46 stable releases
Uses new Rust 2024
new 2.0.0 | Apr 15, 2025 |
---|---|
1.30.0 | Feb 8, 2025 |
1.29.1 | Jan 29, 2025 |
1.29.0 | Dec 19, 2024 |
1.22.1 | Jul 14, 2024 |
#138 in Concurrency
102 downloads per month
Used in 2 crates
240KB
4.5K
SLoC
orx-concurrent-iter
A thread-safe and ergonomic concurrent iterator trait and efficient lock-free implementations.
This crate focuses on enabling ergonomic concurrent programs without sacrificing efficiency.
A. Ergonomics
A ConcurrentIter
can be safely shared among threads using a shared reference; and multiple threads can iterate over it concurrently.
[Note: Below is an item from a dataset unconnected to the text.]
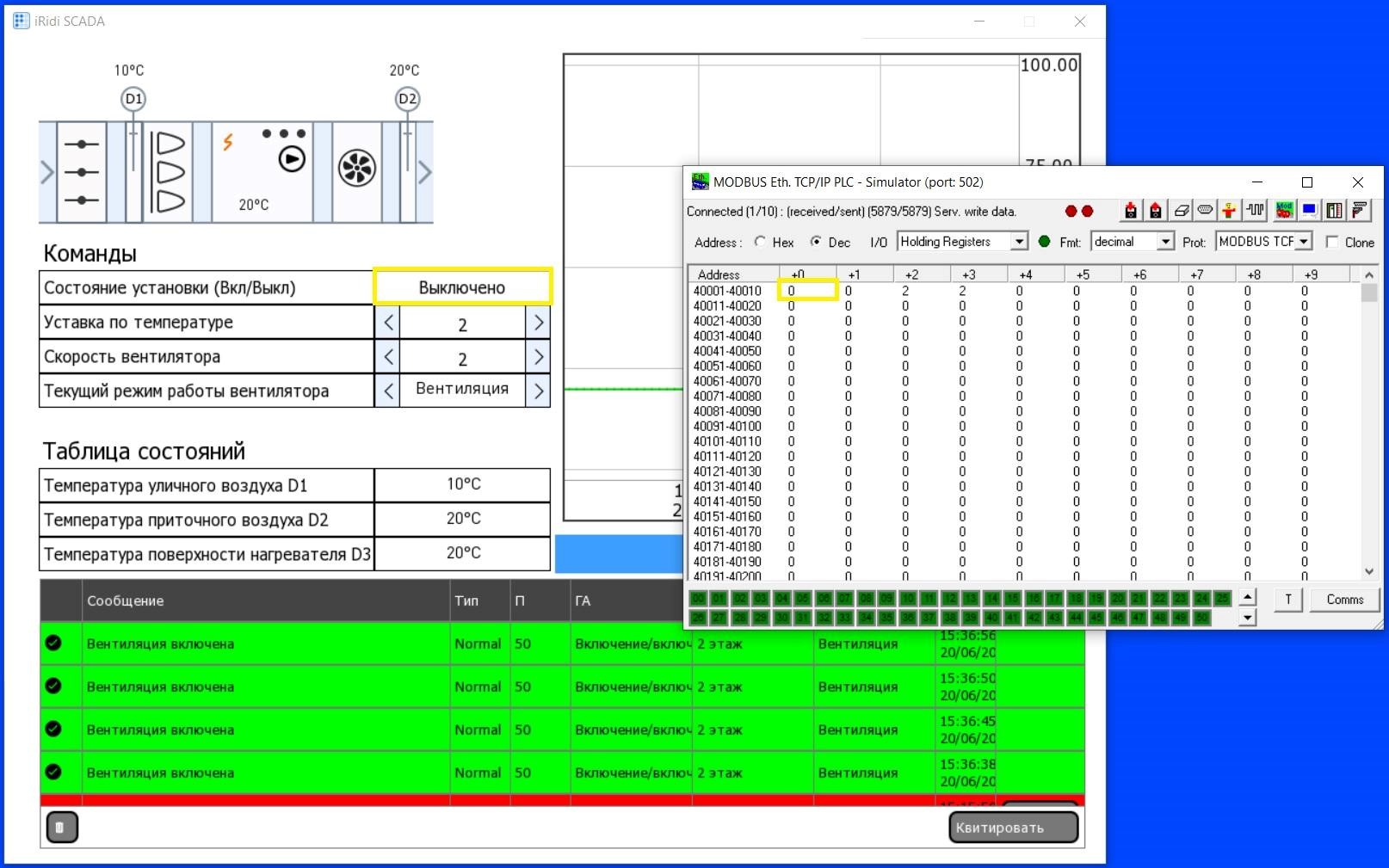
Task: Select the Hex address radio button
Action: point(760,243)
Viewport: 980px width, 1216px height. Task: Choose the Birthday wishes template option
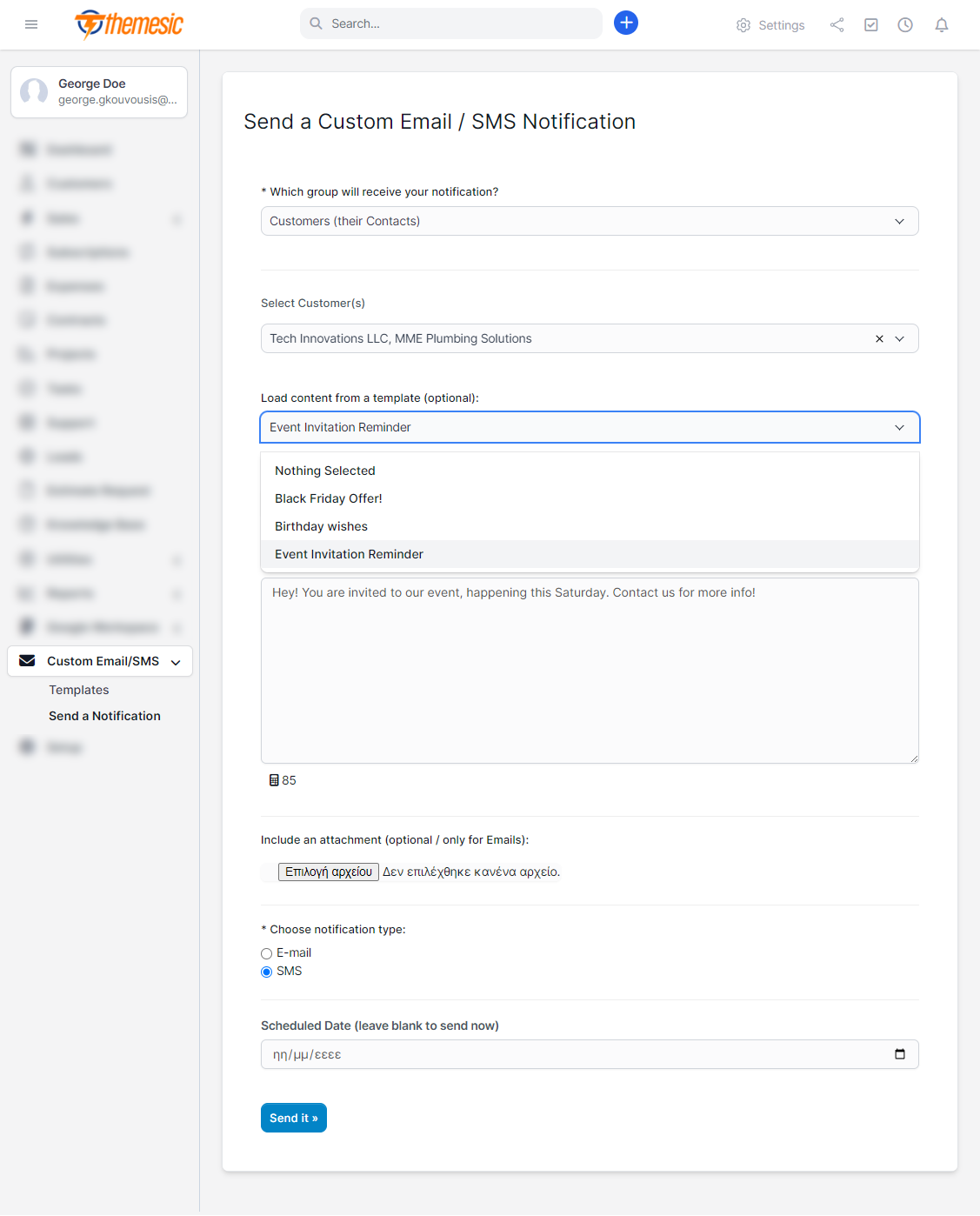click(x=321, y=526)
As expected, it will yield each element only once and in order.
A.1. next and while let
Just like a regular iterator, a concurrent iterator has a next
method returning and Option
of the element type.
use orx_concurrent_iter::*;
use core::time::Duration;
let vec = vec!['a', 'b', 'c'];
let con_iter = vec.con_iter(); // concurrent iterator
std::thread::scope(|s| {
s.spawn(|| { // 1st thread
let first = con_iter.next();
assert_eq!(first, Some(&'a'));
// make sure that 2nd thread pulls 'b' and 'c'
std::thread::sleep(Duration::from_secs(2));
assert_eq!(con_iter.next(), None);
});
s.spawn(|| { // 2nd thread
// make sure that 1st thread pulls 'a' beforehand
std::thread::sleep(Duration::from_secs(1));
let second = con_iter.next();
assert_eq!(second, Some(&'b'));
let third = con_iter.next();
assert_eq!(third, Some(&'c'));
assert_eq!(con_iter.next(), None);
});
});
The signature of the next
method allows convenient while let
loops.
The following example demonstrates a straightforward parallel processing implementation, where 100 elements of the input data will be processed in parallel by 4 threads.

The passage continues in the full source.